(Saved data entries)
____

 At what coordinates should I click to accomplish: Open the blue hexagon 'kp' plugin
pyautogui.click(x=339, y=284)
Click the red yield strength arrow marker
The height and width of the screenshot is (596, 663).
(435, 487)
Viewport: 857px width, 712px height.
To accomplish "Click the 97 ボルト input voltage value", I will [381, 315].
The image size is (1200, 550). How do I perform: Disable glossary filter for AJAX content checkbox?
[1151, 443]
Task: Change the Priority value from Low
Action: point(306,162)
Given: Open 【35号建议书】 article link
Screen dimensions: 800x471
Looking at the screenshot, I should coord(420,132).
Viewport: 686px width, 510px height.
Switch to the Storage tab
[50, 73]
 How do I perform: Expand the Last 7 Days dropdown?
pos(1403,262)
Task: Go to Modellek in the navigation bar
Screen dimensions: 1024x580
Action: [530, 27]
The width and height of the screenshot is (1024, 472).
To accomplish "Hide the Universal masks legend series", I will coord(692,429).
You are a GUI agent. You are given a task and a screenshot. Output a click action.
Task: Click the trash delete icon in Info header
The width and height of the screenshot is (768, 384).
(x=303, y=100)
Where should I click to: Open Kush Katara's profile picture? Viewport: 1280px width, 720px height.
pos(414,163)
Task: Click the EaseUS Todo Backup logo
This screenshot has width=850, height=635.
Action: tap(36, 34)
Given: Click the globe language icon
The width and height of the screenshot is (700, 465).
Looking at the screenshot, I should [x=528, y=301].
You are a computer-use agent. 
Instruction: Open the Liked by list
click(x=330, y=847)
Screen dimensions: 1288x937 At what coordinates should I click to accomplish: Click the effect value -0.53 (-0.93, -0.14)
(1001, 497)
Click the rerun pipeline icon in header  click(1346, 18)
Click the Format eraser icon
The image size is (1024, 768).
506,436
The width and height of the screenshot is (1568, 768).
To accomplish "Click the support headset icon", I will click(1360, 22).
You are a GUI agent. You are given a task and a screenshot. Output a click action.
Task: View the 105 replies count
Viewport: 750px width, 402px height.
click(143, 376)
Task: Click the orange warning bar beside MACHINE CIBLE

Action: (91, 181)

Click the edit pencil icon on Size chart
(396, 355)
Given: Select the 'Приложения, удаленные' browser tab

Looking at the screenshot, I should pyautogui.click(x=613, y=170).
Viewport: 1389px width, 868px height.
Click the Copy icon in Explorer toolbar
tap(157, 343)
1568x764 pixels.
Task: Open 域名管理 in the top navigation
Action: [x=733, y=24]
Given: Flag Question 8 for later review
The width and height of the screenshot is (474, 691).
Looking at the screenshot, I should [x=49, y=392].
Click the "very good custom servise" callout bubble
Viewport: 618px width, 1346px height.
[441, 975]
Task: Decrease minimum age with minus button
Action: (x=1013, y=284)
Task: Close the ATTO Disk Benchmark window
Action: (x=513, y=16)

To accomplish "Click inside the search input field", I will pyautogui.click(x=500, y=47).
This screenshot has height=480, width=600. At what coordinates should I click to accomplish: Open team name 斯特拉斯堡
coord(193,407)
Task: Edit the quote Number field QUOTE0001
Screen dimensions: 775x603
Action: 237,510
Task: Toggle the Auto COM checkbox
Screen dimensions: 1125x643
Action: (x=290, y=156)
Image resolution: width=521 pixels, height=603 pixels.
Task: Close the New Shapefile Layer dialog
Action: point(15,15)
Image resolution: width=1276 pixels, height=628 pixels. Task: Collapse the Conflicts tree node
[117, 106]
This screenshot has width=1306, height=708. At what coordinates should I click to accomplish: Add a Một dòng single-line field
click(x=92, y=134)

____

◆ WHAT THE EXERCISE ASKS ◆
Lines from the one containing "The width and height of the screenshot is (1568, 768)." through the end of the entries above must be copied exactly; include both ends and no other lines.

◆ RESPONSE ◆
The width and height of the screenshot is (1568, 768).
To accomplish "Click the support headset icon", I will click(1360, 22).
You are a GUI agent. You are given a task and a screenshot. Output a click action.
Task: View the 105 replies count
Viewport: 750px width, 402px height.
click(143, 376)
Task: Click the orange warning bar beside MACHINE CIBLE

Action: (91, 181)

Click the edit pencil icon on Size chart
(396, 355)
Given: Select the 'Приложения, удаленные' browser tab

Looking at the screenshot, I should pyautogui.click(x=613, y=170).
Viewport: 1389px width, 868px height.
Click the Copy icon in Explorer toolbar
tap(157, 343)
1568x764 pixels.
Task: Open 域名管理 in the top navigation
Action: [x=733, y=24]
Given: Flag Question 8 for later review
The width and height of the screenshot is (474, 691).
Looking at the screenshot, I should [x=49, y=392].
Click the "very good custom servise" callout bubble
Viewport: 618px width, 1346px height.
[441, 975]
Task: Decrease minimum age with minus button
Action: (x=1013, y=284)
Task: Close the ATTO Disk Benchmark window
Action: (x=513, y=16)

To accomplish "Click inside the search input field", I will pyautogui.click(x=500, y=47).
This screenshot has height=480, width=600. At what coordinates should I click to accomplish: Open team name 斯特拉斯堡
coord(193,407)
Task: Edit the quote Number field QUOTE0001
Screen dimensions: 775x603
Action: 237,510
Task: Toggle the Auto COM checkbox
Screen dimensions: 1125x643
Action: (x=290, y=156)
Image resolution: width=521 pixels, height=603 pixels.
Task: Close the New Shapefile Layer dialog
Action: point(15,15)
Image resolution: width=1276 pixels, height=628 pixels. Task: Collapse the Conflicts tree node
[117, 106]
This screenshot has width=1306, height=708. At what coordinates should I click to accomplish: Add a Một dòng single-line field
click(x=92, y=134)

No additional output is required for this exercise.